* Task statement
Copy every one of the following rows word for word, in the same order and with the same line breaks.

* Given records
==============================
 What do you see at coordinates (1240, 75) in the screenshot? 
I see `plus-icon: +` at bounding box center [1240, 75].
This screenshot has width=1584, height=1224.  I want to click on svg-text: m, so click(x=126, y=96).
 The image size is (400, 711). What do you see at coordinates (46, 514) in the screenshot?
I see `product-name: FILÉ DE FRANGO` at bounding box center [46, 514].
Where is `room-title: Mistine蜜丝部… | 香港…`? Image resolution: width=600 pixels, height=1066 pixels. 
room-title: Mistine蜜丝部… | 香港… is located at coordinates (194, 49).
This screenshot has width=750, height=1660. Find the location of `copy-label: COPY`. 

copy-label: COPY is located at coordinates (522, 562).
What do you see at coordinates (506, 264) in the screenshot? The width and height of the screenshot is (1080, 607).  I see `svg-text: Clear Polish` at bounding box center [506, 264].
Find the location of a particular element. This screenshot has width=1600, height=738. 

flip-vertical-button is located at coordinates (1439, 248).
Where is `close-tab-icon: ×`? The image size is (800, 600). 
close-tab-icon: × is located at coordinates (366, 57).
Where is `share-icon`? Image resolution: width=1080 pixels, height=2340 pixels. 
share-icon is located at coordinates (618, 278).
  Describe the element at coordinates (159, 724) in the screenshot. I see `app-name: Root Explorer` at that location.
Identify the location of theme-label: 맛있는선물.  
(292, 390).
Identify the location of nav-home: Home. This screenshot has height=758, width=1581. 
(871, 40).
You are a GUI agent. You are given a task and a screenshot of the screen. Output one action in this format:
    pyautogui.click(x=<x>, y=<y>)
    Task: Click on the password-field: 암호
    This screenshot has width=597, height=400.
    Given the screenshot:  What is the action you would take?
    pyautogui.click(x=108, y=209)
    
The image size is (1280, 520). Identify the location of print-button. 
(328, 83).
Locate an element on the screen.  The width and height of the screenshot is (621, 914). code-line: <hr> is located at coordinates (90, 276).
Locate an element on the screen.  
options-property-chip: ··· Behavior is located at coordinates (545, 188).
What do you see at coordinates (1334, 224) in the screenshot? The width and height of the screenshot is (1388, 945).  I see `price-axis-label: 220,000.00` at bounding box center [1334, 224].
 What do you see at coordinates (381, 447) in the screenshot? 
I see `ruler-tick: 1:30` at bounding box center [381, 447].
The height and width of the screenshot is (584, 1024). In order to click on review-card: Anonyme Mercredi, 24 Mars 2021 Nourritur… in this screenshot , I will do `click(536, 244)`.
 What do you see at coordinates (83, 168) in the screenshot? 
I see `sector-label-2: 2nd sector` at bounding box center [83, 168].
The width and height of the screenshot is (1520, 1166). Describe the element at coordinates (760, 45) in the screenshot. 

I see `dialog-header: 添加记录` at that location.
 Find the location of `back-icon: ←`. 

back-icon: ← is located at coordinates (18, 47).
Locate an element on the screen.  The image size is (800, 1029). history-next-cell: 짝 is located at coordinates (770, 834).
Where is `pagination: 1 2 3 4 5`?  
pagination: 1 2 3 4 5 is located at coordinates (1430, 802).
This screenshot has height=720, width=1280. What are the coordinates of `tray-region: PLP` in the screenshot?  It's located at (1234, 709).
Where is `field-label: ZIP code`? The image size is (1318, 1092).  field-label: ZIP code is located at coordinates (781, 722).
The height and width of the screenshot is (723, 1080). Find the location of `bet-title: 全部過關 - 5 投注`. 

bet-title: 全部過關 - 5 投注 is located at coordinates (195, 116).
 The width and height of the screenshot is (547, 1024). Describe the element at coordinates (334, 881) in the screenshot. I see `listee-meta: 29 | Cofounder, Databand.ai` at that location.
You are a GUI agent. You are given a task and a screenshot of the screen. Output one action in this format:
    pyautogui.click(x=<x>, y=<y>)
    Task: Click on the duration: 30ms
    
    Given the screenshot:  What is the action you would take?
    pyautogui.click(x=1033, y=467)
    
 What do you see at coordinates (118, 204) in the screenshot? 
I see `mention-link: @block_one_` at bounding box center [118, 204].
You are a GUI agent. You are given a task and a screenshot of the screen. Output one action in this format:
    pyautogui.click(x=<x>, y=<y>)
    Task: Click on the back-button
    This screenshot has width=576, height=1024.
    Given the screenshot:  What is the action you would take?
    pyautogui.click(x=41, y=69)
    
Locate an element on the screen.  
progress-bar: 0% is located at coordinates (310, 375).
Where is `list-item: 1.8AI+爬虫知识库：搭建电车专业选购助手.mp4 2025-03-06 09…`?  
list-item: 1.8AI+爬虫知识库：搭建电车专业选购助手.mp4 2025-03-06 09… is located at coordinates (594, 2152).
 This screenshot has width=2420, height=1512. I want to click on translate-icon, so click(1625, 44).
==============================
* Response to the task
 What do you see at coordinates (1240, 75) in the screenshot? 
I see `plus-icon: +` at bounding box center [1240, 75].
This screenshot has width=1584, height=1224.  I want to click on svg-text: m, so click(x=126, y=96).
 The image size is (400, 711). What do you see at coordinates (46, 514) in the screenshot?
I see `product-name: FILÉ DE FRANGO` at bounding box center [46, 514].
Where is `room-title: Mistine蜜丝部… | 香港…`? Image resolution: width=600 pixels, height=1066 pixels. 
room-title: Mistine蜜丝部… | 香港… is located at coordinates (194, 49).
This screenshot has width=750, height=1660. Find the location of `copy-label: COPY`. 

copy-label: COPY is located at coordinates (522, 562).
What do you see at coordinates (506, 264) in the screenshot? The width and height of the screenshot is (1080, 607).  I see `svg-text: Clear Polish` at bounding box center [506, 264].
Find the location of a particular element. This screenshot has width=1600, height=738. 

flip-vertical-button is located at coordinates (1439, 248).
Where is `close-tab-icon: ×`? The image size is (800, 600). 
close-tab-icon: × is located at coordinates (366, 57).
Where is `share-icon`? Image resolution: width=1080 pixels, height=2340 pixels. 
share-icon is located at coordinates (618, 278).
  Describe the element at coordinates (159, 724) in the screenshot. I see `app-name: Root Explorer` at that location.
Identify the location of theme-label: 맛있는선물.  
(292, 390).
Identify the location of nav-home: Home. This screenshot has height=758, width=1581. 
(871, 40).
You are a GUI agent. You are given a task and a screenshot of the screen. Output one action in this format:
    pyautogui.click(x=<x>, y=<y>)
    Task: Click on the password-field: 암호
    This screenshot has width=597, height=400.
    Given the screenshot:  What is the action you would take?
    pyautogui.click(x=108, y=209)
    
The image size is (1280, 520). Identify the location of print-button. 
(328, 83).
Locate an element on the screen.  The width and height of the screenshot is (621, 914). code-line: <hr> is located at coordinates (90, 276).
Locate an element on the screen.  
options-property-chip: ··· Behavior is located at coordinates (545, 188).
What do you see at coordinates (1334, 224) in the screenshot? The width and height of the screenshot is (1388, 945).  I see `price-axis-label: 220,000.00` at bounding box center [1334, 224].
 What do you see at coordinates (381, 447) in the screenshot? 
I see `ruler-tick: 1:30` at bounding box center [381, 447].
The height and width of the screenshot is (584, 1024). In order to click on review-card: Anonyme Mercredi, 24 Mars 2021 Nourritur… in this screenshot , I will do `click(536, 244)`.
 What do you see at coordinates (83, 168) in the screenshot? 
I see `sector-label-2: 2nd sector` at bounding box center [83, 168].
The width and height of the screenshot is (1520, 1166). Describe the element at coordinates (760, 45) in the screenshot. 

I see `dialog-header: 添加记录` at that location.
 Find the location of `back-icon: ←`. 

back-icon: ← is located at coordinates (18, 47).
Locate an element on the screen.  The image size is (800, 1029). history-next-cell: 짝 is located at coordinates (770, 834).
Where is `pagination: 1 2 3 4 5`?  
pagination: 1 2 3 4 5 is located at coordinates (1430, 802).
This screenshot has height=720, width=1280. What are the coordinates of `tray-region: PLP` in the screenshot?  It's located at (1234, 709).
Where is `field-label: ZIP code`? The image size is (1318, 1092).  field-label: ZIP code is located at coordinates (781, 722).
The height and width of the screenshot is (723, 1080). Find the location of `bet-title: 全部過關 - 5 投注`. 

bet-title: 全部過關 - 5 投注 is located at coordinates (195, 116).
 The width and height of the screenshot is (547, 1024). Describe the element at coordinates (334, 881) in the screenshot. I see `listee-meta: 29 | Cofounder, Databand.ai` at that location.
You are a GUI agent. You are given a task and a screenshot of the screen. Output one action in this format:
    pyautogui.click(x=<x>, y=<y>)
    Task: Click on the duration: 30ms
    
    Given the screenshot:  What is the action you would take?
    pyautogui.click(x=1033, y=467)
    
 What do you see at coordinates (118, 204) in the screenshot? 
I see `mention-link: @block_one_` at bounding box center [118, 204].
You are a GUI agent. You are given a task and a screenshot of the screen. Output one action in this format:
    pyautogui.click(x=<x>, y=<y>)
    Task: Click on the back-button
    This screenshot has width=576, height=1024.
    Given the screenshot:  What is the action you would take?
    pyautogui.click(x=41, y=69)
    
Locate an element on the screen.  
progress-bar: 0% is located at coordinates (310, 375).
Where is `list-item: 1.8AI+爬虫知识库：搭建电车专业选购助手.mp4 2025-03-06 09…`?  
list-item: 1.8AI+爬虫知识库：搭建电车专业选购助手.mp4 2025-03-06 09… is located at coordinates (594, 2152).
 This screenshot has width=2420, height=1512. I want to click on translate-icon, so click(1625, 44).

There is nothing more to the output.